Originally Posted by Healthgirl

Did you have symptoms as a child?

When I look back, I had mild dysautonomia, heat intolerance, joints that would crack out and back in, but was pretty much a normal kid and it probably all could have fallen under an anemia diagnosis since I was anemic. Later in my early twenties, my SI joints would go in and out and cause some problems here and there and I became hypoglycemic, but controlled it with protein every 2.5 hrs and was fine, Thirties I felt better than I ever did, knew how to take care of my idiosyncrasies and had 3 kids by then. Two of my three had some of my "sensitivities", but the other had none.

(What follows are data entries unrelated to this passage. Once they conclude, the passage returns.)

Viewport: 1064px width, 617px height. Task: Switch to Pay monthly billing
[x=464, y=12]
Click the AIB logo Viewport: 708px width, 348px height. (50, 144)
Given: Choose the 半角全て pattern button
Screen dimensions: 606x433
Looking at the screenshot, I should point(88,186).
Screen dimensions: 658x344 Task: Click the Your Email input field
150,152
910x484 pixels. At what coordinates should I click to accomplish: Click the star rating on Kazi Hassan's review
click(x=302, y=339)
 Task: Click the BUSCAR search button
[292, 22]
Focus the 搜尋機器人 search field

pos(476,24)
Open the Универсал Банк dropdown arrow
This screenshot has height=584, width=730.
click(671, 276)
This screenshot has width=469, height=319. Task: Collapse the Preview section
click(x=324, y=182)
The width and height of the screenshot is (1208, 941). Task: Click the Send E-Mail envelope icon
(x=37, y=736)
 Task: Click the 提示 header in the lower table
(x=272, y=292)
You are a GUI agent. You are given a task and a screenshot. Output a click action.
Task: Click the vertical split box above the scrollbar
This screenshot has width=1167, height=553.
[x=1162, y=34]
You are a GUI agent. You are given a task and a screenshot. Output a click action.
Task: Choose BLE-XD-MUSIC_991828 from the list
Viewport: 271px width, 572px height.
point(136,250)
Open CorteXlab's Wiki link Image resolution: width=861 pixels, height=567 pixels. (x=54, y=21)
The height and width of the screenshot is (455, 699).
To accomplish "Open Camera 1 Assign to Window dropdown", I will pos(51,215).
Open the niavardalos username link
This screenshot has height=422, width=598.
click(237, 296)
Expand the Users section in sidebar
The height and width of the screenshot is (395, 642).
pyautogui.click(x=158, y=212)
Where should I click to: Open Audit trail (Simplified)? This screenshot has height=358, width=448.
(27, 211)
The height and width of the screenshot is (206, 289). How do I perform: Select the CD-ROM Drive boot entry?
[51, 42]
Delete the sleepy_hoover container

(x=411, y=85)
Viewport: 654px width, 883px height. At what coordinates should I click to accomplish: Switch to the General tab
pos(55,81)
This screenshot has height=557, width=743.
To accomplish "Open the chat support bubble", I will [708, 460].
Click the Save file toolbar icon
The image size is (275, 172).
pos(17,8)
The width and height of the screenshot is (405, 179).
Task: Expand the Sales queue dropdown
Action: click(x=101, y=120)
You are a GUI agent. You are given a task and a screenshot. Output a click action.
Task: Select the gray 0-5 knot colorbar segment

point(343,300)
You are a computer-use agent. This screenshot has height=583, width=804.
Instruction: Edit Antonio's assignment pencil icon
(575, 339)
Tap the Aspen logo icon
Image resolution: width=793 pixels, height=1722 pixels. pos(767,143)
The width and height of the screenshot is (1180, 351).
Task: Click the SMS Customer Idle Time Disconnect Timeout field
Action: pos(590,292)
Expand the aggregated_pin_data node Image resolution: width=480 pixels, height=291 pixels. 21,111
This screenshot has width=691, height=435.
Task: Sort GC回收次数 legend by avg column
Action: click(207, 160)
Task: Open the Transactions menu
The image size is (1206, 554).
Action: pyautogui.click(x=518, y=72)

I can tell you that never in in my childhood or whole life until I got sfn, did I or my kids have nerve pain, crawling, numbness, or tingling. So I am having a very hard time accepting that a mutation is the answer to this. Obviously we were genetically predisposed to what ever happened, but life was pretty normal before this. Maybe I'm just in denial.

Originally Posted by LouLou1978

Hi Healthgirl - No i never had problems as a child. We were always quite well. Our situation was similar to yours, we all got symptoms about the same time. I mean, within weeks of each other. I asked the prof. and he shrugged his shoulders and didn't think it was connected. Healthgirl, do they they think you have EDS?

Originally Posted by Healthgirl

They all scratch their heads and say it must be autoimmune on top of EDS, but no one wants to keep trying to figure this mess out or try treatments.